Elizabeth, who died September 20, was the widow of respected economist and banker Will Buttrose and sister-in-law to Ita, media doyenne and former chair of the ABC.
Elizabeth, who was 78 when she died, was also mother of budding lawyer and reformed A-list coke dealer Richard, legal practice director Evie and scandal-plagued former Sydney socialite Lizzie.
Her grandson is Lizzie’s son Andrew Spira, the brawny self-made entrepreneur who, a court last year heard, concocted an elaborate plan to flee Australia and become a drug dealer in South-East Asia, where he planned to hijack a yacht and fund a militia.
That was before Spira was caught in possession of a fake passport in Darwin last year and remanded into custody.

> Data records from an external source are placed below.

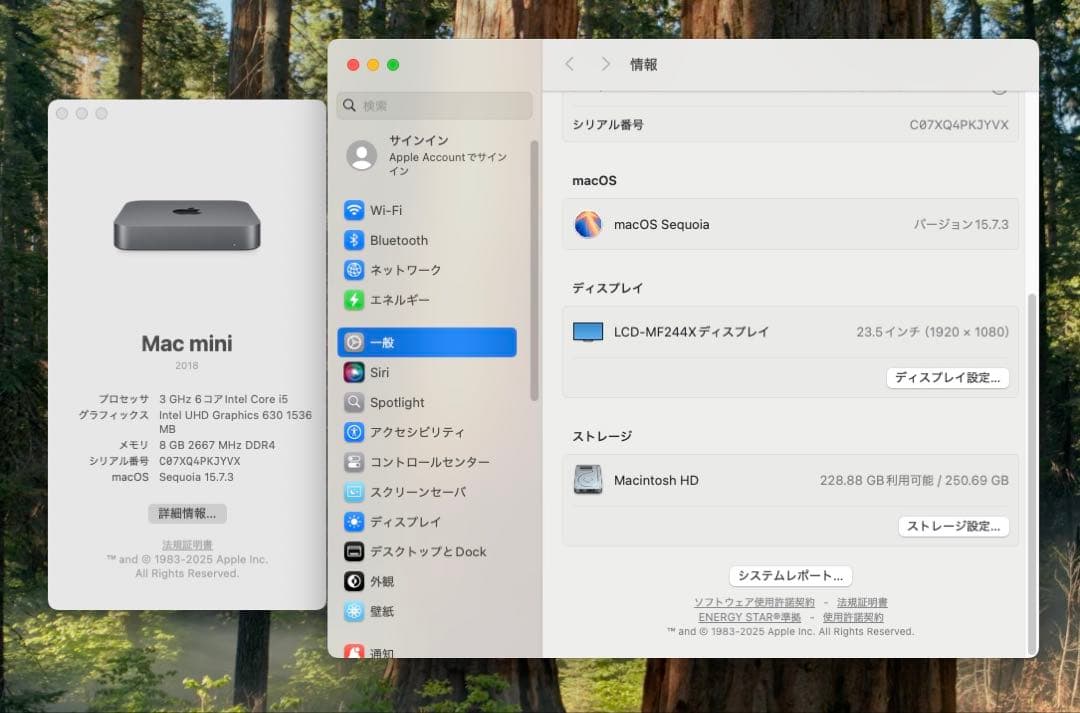This screenshot has width=1080, height=713.
Task: Open Bluetooth settings from the sidebar
Action: (x=396, y=240)
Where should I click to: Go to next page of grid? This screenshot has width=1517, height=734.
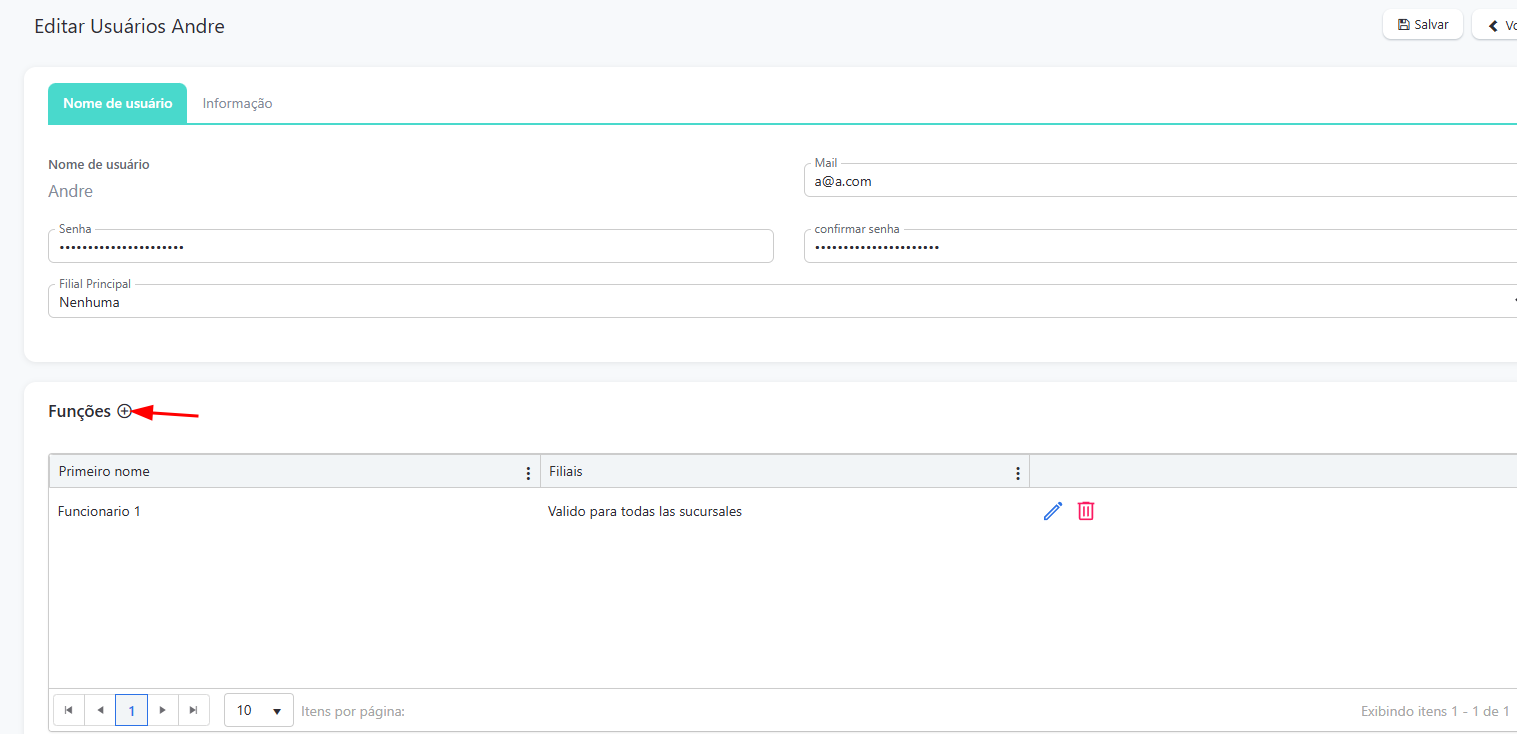(163, 710)
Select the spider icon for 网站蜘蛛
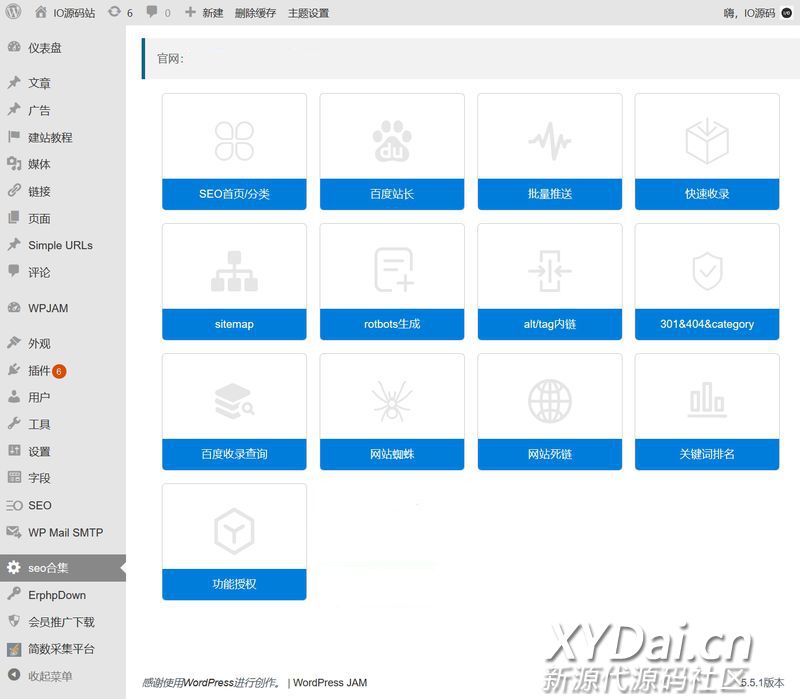Image resolution: width=800 pixels, height=699 pixels. click(x=392, y=401)

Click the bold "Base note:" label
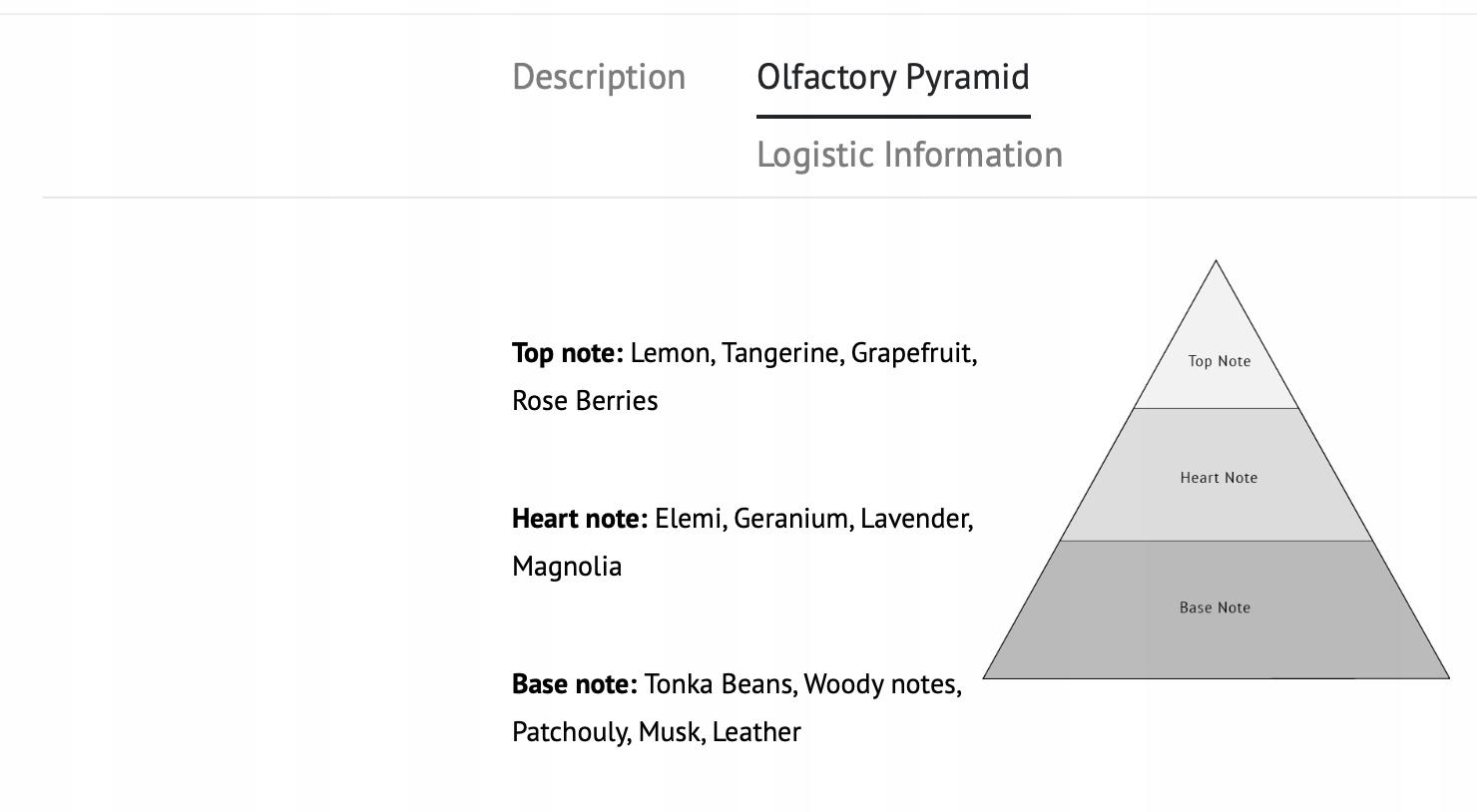[x=574, y=684]
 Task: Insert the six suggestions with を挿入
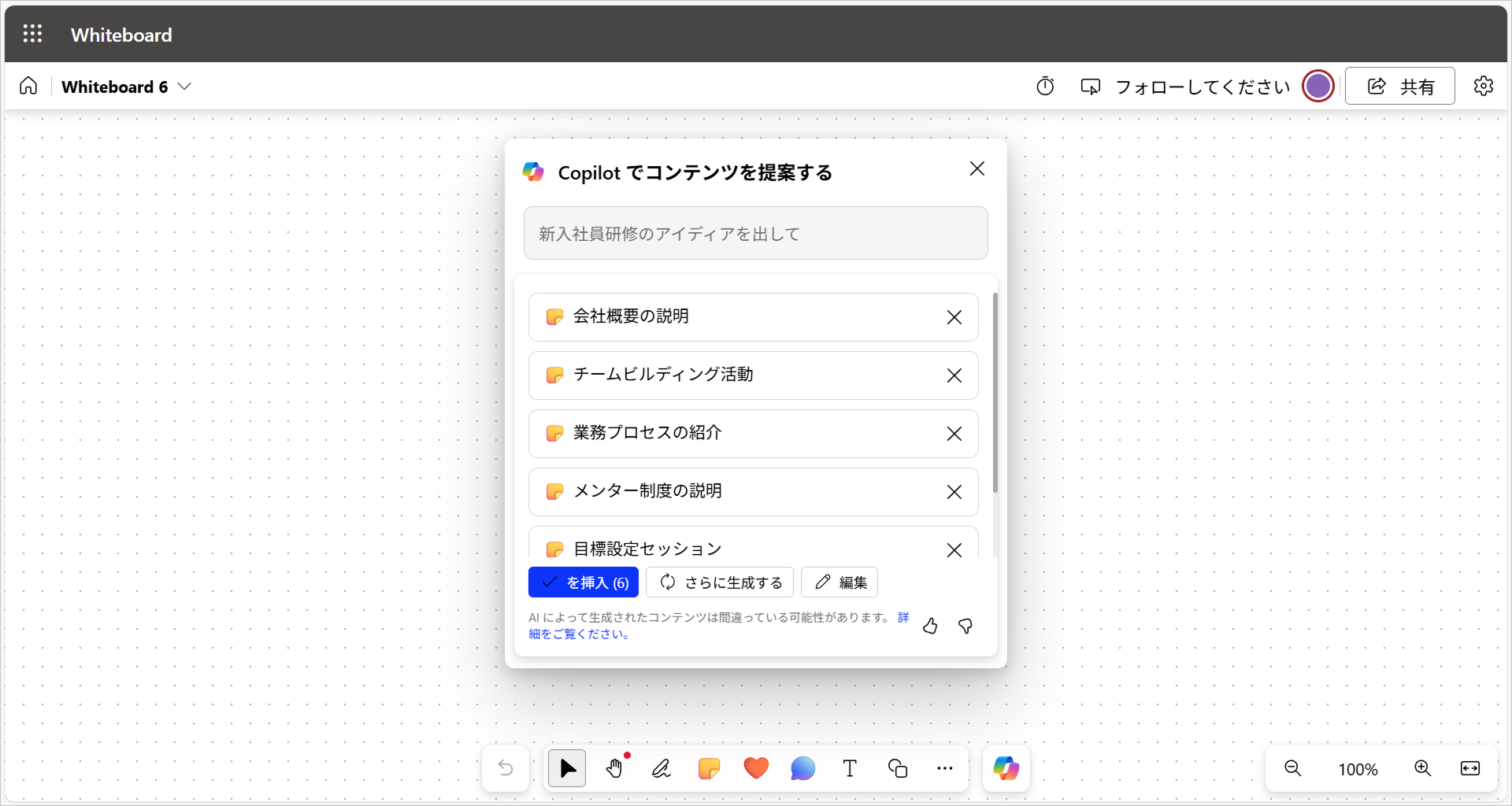[583, 582]
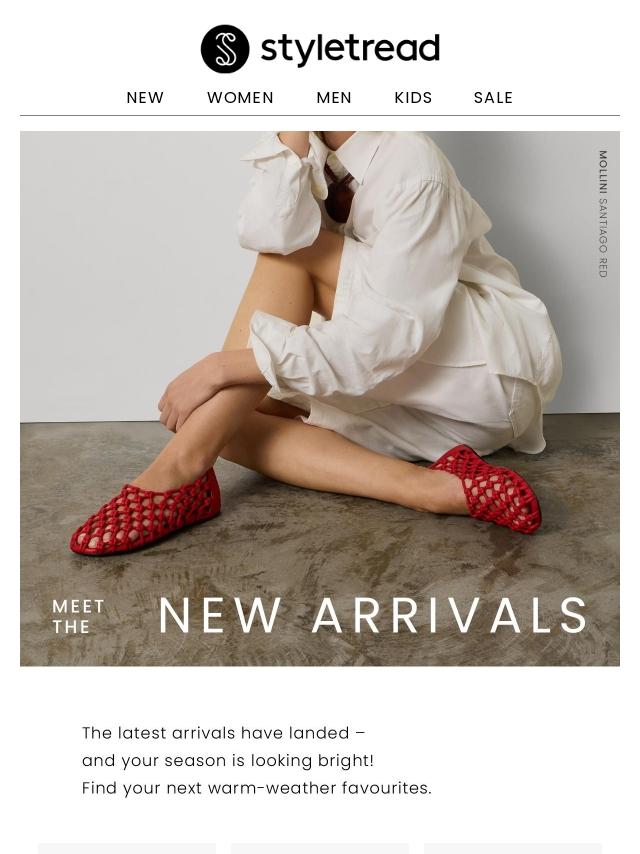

He later pleaded guilty to a string of fraud and drug charges for which he was handed a $39,000 fine and put on an 18-month good-behaviour bond after a court heard he had suffered “deprivation and neglect” while living with his alcoholic mother and her partners. The experience, he alleged, tipped him into heavy drug use, which at its height saw him take 40 prescription sedatives a day as well as methamphetamine, cocaine and cannabis.
Spira’s drug abuse began, it was heard in court, when his mother introduced him to ice at age 14. She subsequently denied it.
Following Spira’s grandmother’s death, her prized family home, believed to be worth upwards of $12 million, is likely to become the focus of renewed attention as real estate agents descend ahead of its inevitable sale.
Elizabeth was forced to vacate the home following a stroke in 2019.
Within months of her move to a care facility, her daughters began making plans to sell the property and divide the proceeds. This plan reportedly outraged their brother, who, promptly sought a caveat to prevent the sale.
It triggered the appointment of the NSW Trustee & Guardian a year later to manage the septuagenarian’s estate.
By 2022, Richard and Evie, who had been given her mother’s power of attorney while her brother was in jail (it was later removed), were facing off in the Supreme Court with the NSWTG over Evie’s withdrawal of $700,000 from her mother’s account between 2017 and 2019 and a sum gifted to her brother.
The siblings later settled those proceedings.
That settlement, it’s believed, has helped repair the two siblings’ fractured relationship enabling them to collaborate on their mother’s forthcoming funeral.
With Lizzie expected to be now en route for the funeral from Port Douglas, word on the streets of Vaucluse last week was that she has been furiously busy, rallying old sympathisers and drinking chums to her side.